(Wpisy o współrzędnych celu)
================

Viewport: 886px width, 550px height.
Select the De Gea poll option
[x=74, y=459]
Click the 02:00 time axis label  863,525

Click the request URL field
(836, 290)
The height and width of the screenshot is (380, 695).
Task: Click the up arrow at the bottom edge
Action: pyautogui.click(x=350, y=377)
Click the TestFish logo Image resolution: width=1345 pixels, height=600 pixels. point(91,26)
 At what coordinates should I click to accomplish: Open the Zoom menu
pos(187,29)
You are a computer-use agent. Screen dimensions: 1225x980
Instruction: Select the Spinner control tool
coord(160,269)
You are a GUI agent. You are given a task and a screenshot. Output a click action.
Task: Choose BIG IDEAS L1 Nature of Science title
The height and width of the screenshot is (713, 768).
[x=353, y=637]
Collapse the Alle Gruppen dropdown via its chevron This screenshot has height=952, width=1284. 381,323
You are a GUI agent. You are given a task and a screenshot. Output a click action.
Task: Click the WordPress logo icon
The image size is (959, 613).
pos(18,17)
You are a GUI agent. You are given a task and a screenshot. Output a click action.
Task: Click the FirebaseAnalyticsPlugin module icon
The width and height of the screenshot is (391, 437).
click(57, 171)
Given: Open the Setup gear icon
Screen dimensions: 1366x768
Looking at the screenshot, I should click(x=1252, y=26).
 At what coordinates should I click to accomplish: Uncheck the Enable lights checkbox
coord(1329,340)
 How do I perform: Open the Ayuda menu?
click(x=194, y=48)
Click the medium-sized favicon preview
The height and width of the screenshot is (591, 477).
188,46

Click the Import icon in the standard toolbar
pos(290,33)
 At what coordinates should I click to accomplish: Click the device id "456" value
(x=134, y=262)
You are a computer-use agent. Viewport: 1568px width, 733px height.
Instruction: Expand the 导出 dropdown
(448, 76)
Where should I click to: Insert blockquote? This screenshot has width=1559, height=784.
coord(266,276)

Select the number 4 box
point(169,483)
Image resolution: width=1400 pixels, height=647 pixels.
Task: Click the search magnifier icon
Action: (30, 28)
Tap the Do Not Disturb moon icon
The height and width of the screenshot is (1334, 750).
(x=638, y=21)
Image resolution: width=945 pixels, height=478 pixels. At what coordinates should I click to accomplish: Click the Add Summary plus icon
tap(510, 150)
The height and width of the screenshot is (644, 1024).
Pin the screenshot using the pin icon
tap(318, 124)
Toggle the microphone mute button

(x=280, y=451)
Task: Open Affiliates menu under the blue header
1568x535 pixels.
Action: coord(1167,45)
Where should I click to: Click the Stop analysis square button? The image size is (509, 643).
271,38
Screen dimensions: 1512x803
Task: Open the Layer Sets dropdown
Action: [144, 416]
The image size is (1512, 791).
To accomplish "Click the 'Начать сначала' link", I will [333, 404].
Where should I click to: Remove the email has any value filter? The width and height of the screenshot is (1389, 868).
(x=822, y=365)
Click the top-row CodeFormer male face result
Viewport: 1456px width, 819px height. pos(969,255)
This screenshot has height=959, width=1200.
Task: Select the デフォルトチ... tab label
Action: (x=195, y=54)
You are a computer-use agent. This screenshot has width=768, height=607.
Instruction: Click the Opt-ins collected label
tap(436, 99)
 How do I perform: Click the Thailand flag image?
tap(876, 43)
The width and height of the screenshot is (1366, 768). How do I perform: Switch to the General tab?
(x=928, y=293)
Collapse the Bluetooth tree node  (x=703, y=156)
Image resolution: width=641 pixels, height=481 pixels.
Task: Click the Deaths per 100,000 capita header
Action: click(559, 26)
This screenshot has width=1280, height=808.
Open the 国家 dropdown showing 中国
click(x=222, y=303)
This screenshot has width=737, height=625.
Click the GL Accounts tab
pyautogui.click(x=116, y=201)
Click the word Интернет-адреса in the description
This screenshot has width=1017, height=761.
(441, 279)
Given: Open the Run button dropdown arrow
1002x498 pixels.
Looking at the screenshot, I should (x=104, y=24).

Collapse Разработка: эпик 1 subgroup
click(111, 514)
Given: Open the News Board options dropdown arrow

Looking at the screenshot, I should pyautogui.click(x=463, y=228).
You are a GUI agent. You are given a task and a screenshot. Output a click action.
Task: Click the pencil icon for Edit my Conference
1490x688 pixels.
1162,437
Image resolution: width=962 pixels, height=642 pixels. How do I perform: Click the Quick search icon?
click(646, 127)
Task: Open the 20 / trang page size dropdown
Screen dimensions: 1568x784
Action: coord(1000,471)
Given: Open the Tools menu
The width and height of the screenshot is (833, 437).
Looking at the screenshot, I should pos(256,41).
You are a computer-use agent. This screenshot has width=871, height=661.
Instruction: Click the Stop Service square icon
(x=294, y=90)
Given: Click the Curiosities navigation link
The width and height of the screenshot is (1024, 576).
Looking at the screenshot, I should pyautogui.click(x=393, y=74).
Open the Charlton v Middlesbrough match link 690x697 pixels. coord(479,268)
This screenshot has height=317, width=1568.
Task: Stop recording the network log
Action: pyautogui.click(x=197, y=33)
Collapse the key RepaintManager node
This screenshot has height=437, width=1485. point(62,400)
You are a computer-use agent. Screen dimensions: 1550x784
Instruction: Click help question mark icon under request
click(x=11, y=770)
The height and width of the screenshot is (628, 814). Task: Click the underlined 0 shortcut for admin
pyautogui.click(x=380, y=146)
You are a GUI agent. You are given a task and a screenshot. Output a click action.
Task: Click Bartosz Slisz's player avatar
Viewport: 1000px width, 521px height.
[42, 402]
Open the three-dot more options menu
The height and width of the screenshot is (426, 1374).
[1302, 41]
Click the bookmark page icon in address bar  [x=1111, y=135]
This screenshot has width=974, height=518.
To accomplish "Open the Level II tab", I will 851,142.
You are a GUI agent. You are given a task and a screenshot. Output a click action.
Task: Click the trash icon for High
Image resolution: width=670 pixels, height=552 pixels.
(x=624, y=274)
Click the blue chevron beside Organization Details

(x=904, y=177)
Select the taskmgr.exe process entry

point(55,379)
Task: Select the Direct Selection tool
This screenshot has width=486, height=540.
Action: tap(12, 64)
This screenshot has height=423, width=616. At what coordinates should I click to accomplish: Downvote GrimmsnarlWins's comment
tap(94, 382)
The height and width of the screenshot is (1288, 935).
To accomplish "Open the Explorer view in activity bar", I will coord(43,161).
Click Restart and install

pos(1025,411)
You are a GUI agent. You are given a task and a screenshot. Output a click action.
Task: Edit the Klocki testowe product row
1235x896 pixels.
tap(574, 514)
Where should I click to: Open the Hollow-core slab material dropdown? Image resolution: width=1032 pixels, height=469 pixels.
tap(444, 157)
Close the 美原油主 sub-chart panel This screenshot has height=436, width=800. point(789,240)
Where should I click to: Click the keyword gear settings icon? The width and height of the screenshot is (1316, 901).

================

### POLECENIE
Przepisz bez żadnych zmian odcinek wierszy od tego, który zawiera "Collapse Разработка: эпик 1 subgroup", do tego, który zawiera "click(646, 127)", łącznie z obydwoma.

### WYNIK
Collapse Разработка: эпик 1 subgroup
click(111, 514)
Given: Open the News Board options dropdown arrow

Looking at the screenshot, I should pyautogui.click(x=463, y=228).
You are a GUI agent. You are given a task and a screenshot. Output a click action.
Task: Click the pencil icon for Edit my Conference
1490x688 pixels.
1162,437
Image resolution: width=962 pixels, height=642 pixels. How do I perform: Click the Quick search icon?
click(646, 127)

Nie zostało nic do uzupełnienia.